··· Study material ···

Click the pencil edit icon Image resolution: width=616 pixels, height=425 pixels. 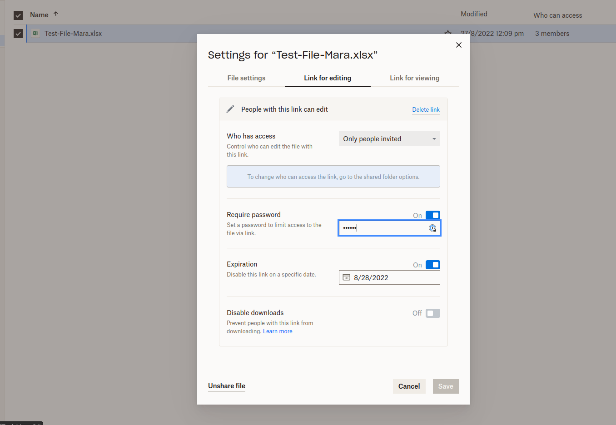coord(230,109)
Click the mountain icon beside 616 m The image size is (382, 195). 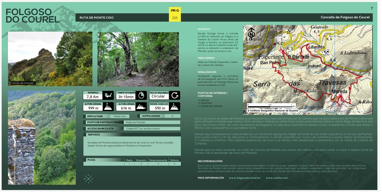(141, 107)
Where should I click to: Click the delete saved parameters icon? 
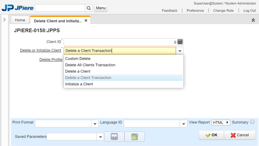pos(134,137)
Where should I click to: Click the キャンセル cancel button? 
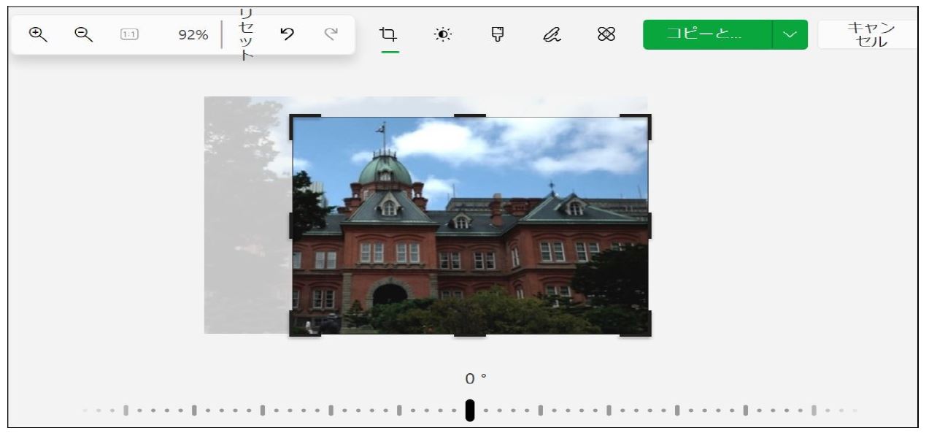[867, 34]
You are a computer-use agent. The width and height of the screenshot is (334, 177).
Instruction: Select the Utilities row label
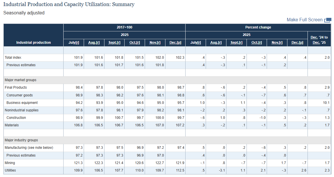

···

What the exercise asks
Only the lines from the one with "Where should I click to: Click the delete" through the end of the data, both ends included, should be written out exactly, and no pictures should appear.

Output below
Where should I click to: Click the delete saved parameters icon? 
pos(134,137)
Where should I click to: Click the キャンセル cancel button? 
[867, 34]
You are a computer-use agent. The width and height of the screenshot is (334, 177).
Instruction: Select the Utilities row label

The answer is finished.